Martine Ruggli: Je souhaite que le service E-Ordonnance Suisse dans le système de santé inspire de nouveaux projets pour favoriser l’interprofessionnalité également entre d’autres professions. Les défis du système de santé sont importants, et il est donc indispensable que les prestataires travaillent beaucoup plus ensemble. En tant que présidente de la Société Suisse des Pharmaciens, je souhaite aux pharmaciennes et pharmaciens et à leurs équipes de pouvoir exercer leur métier dans les meilleures conditions et avec les ressources nécessaires pour continuer à offrir un service de grande qualité.
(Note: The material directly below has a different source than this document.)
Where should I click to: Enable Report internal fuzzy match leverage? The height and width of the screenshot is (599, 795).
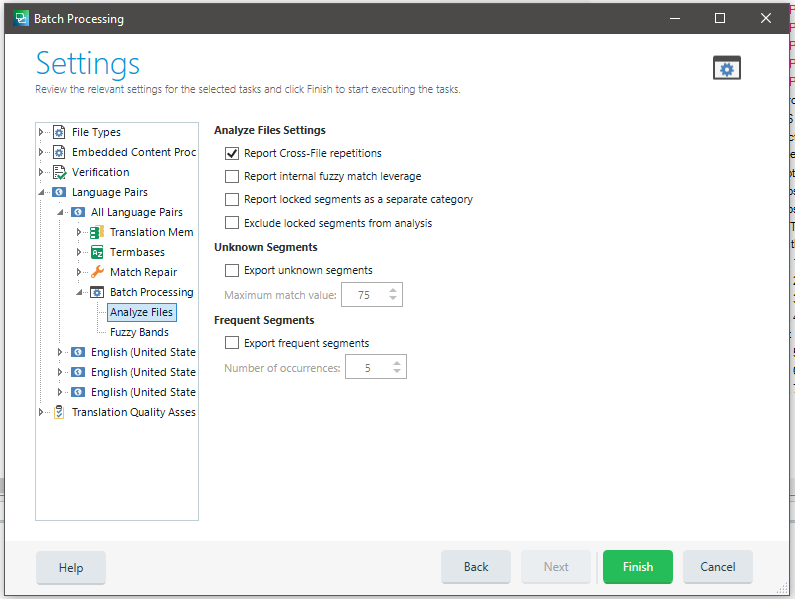click(232, 176)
Yvonne Gilli: Cet automne, la Chambre médicale a approuvé la stratégie de la FMH pour les quatre prochaines années. Trois thèmes prioritaires en font partie: virage ambulatoire, réduction des tâches administratives et pénurie de personnel qualifié. Dans ces domaines, la numérisation jouera un rôle central en termes d’attractivité des professions concernées. L’introduction prochaine de l’ordonnance électronique est tout aussi importante que le suivi de la réforme des tarifs ambulatoires pour permettre aux médecins de travailler avec des tarifs équitables et adaptés à notre époque.
Yvonne Gilli
Yvonne Gilli, dr méd., est présidente de la FMH, la Fédération des médecins suisses, depuis 2021. De 2016 à 2020, elle a été membre du Comité central de la FMH et responsable du dossier «Numérisation». Spécialiste en médecine interne générale, ancienne conseillère nationale et membre du Conseil cantonal de Saint-Gall, elle s’engage en faveur d’un système de santé orienté vers l’avenir. Ses priorités sont la promotion de la qualité des soins médicaux, la numérisation et la garantie de conditions-cadres qui préservent durablement l’attractivité des professions médicales.
Martine Ruggli
Martine Ruggli est présidente de pharmaSuisse, la Société Suisse des Pharmaciens, depuis 2021. Elle a été élue à la direction de pharmaSuisse en 2012 et a dirigé notamment le département Collaboration interprofessionnelle, puis les départements Innovation et Affaires internationales. Pharmacienne et spécialiste du système de santé, elle s’engage en faveur de l’élargissement de la mission des pharmacies dans les soins de base et de la promotion des services pharmaceutiques. Son objectif est de développer le rôle des pharmacies dans les soins intégrés pour pouvoir contribuer à la modernisation du système de santé.